[DATASET CONTENT Boundary: Start]

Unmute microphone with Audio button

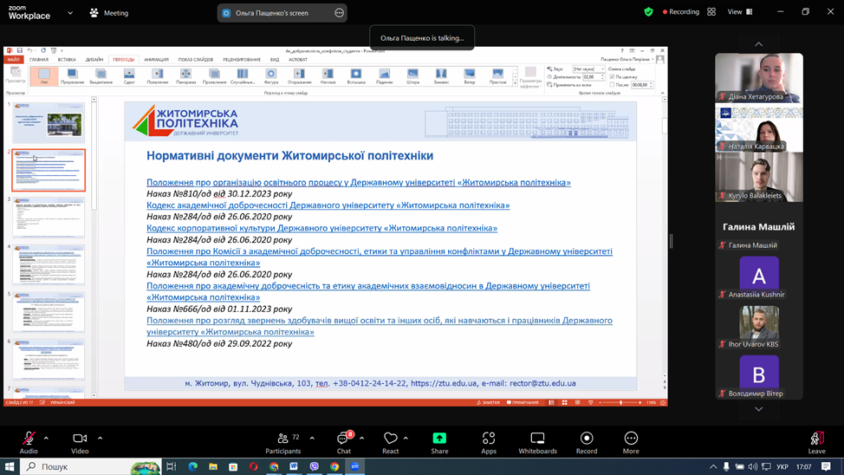tap(29, 443)
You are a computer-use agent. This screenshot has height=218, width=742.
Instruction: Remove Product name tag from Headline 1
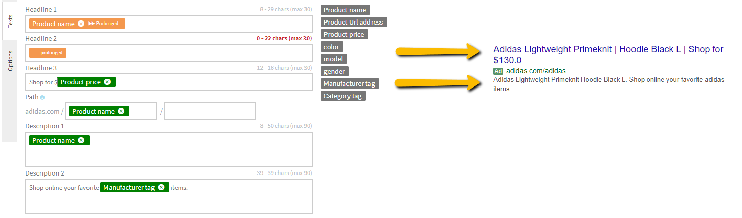[x=81, y=24]

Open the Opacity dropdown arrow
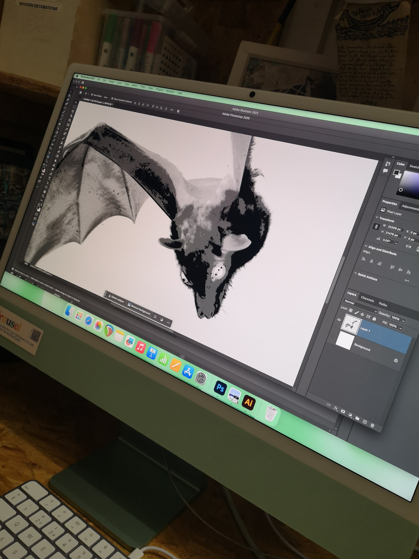403,321
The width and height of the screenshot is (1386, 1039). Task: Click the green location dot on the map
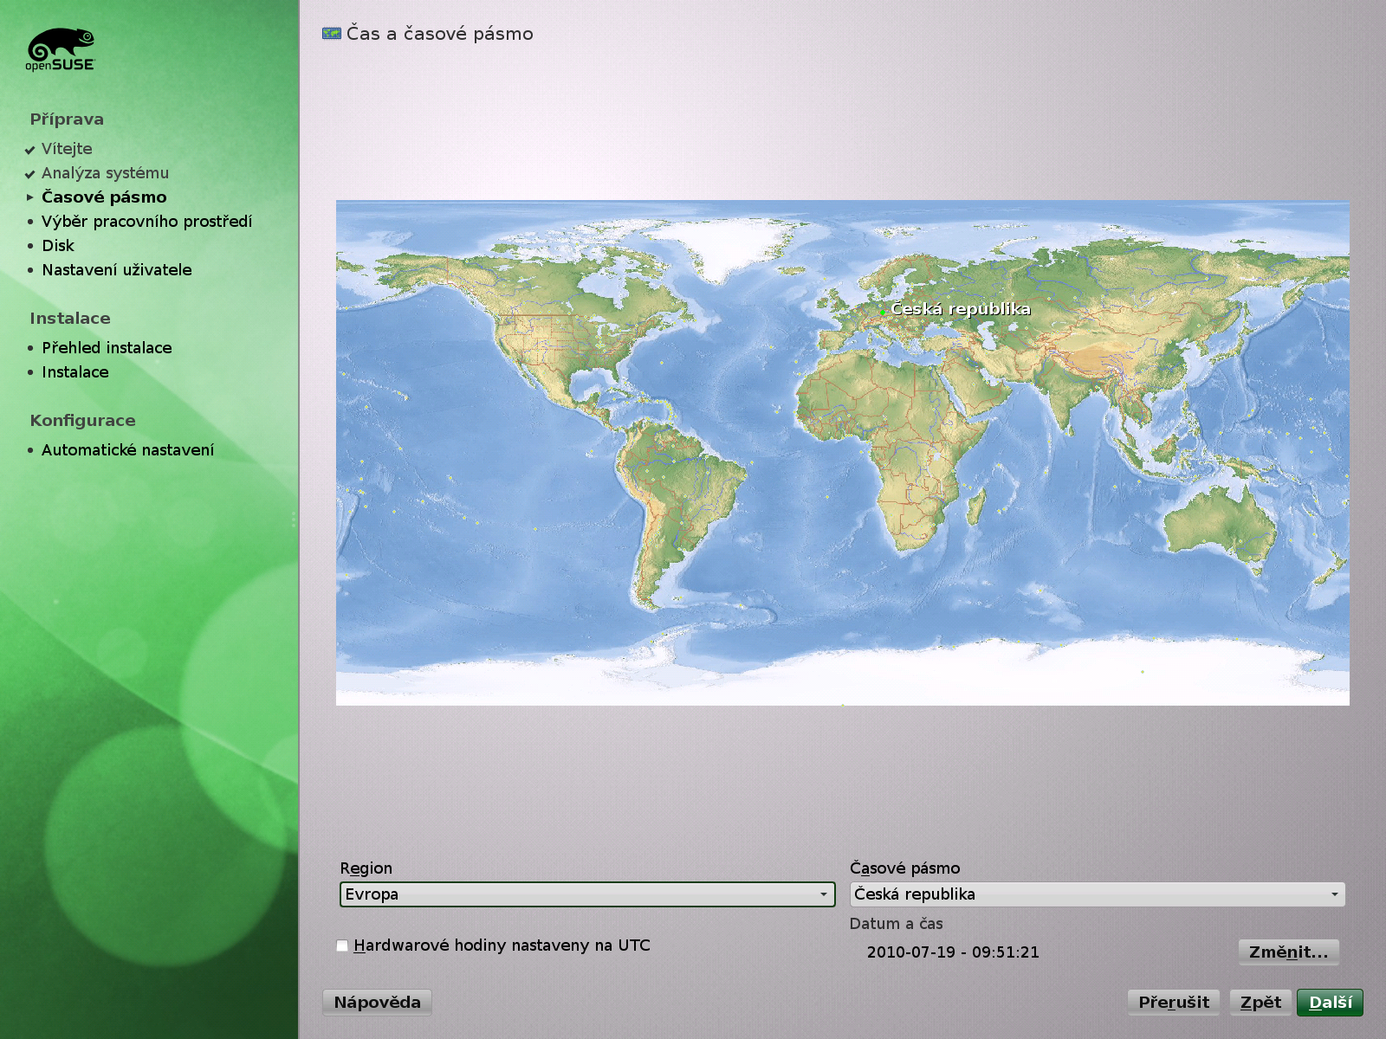click(x=882, y=312)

[DATASET CONTENT Boundary: End]

REQUIRED ACTION -
Lines from the one with "Instruction: Remove Product" through the final line of the records are the whole answer; print them exactly, minus any pictures.

SOLUTION -
Instruction: Remove Product name tag from Headline 1
[x=81, y=24]

Open the Opacity dropdown arrow
403,321
The width and height of the screenshot is (1386, 1039). Task: Click the green location dot on the map
click(x=882, y=312)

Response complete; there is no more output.